Mientras tanto, el Congreso, a la hora de regular su propia intervención para la aprobación de estos decretos, en el año 2006 sancionó la ley 26122, la que, muy lejos de resguardar sus potestades constitucionales frente a los intentos presidenciales de arrebatárselas, por el contrario, le facilitó enormemente esa tarea, disponiendo, por ejemplo, que esos decretos rigen desde su publicación en el Boletín Oficial, no siendo necesario esperar a que el Congreso los avale; que el Congreso no tiene plazo para hacerlo; que basta con que una sola cámara lo apruebe para que el DNU mantenga su vigencia; y que los legisladores, frente a un mega decreto de necesidad y urgencia, como lo fue el DNU 70/23 sancionado por Milei, inmediatamente después de asumir el cargo, deben aprobar o rechazar todo el decreto en conjunto.
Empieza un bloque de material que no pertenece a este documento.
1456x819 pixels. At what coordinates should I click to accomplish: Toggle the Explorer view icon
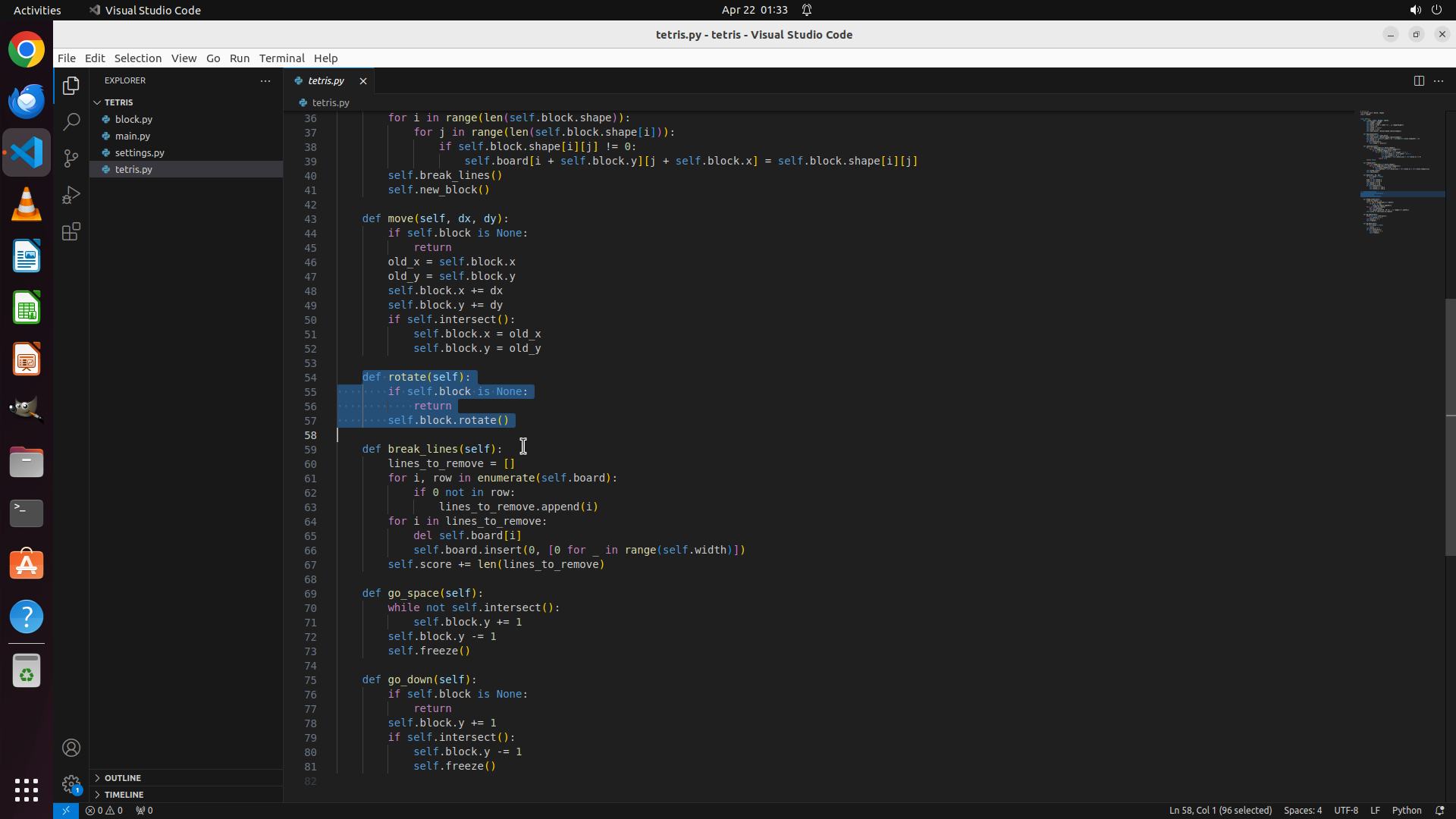coord(71,86)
¿Quién puede haber sido autor/a de semejante ley en el año 2006? Pues Cristina Fernández siendo diputada, mientras el país era gobernado por su marido.
Resulta que, ahora, el Congreso analiza la posibilidad de modificar esa ley 26.122, para hacerle más difícil, al presidente, el ejercicio de facultades legislativas. En buena hora: pero Javier Gerardo Milei ya avisó que, si sancionan una ley con esa finalidad, la vetará. Es como si el presidente dijera: “Si limitan mi posibilidad de ejercer atribuciones del Congreso, me voy a oponer y voy a luchar para que ello no ocurra. Quiero continuar ejerciendo facultades extraordinarias”.
¡Qué notable! Un presidente autoproclamado “anticasta”, que pretende poner “el último clavo en el cajón del kirchnerismo, con Cristina adentro”, parece que quiere sepultarla, pero dejando a salvo, antes, la vigencia de la nefasta Ley 26.122, cuya autoría corresponde a la ex presidente de la Nación, dos veces electa.
Si a un presidente le molesta el Congreso; si insulta a sus integrantes; si quiere arrebatarles sus atribuciones con facilidad; si pretende vetar todo lo que salga de allí, y si encima postula a un juez como Ariel Lijo para la Corte Suprema, es para preguntarse si, después de “sepultar” a la expresidente, no tendrá también la intención de “poner el último clavo en el cajón del sistema republicano, con el Congreso adentro”.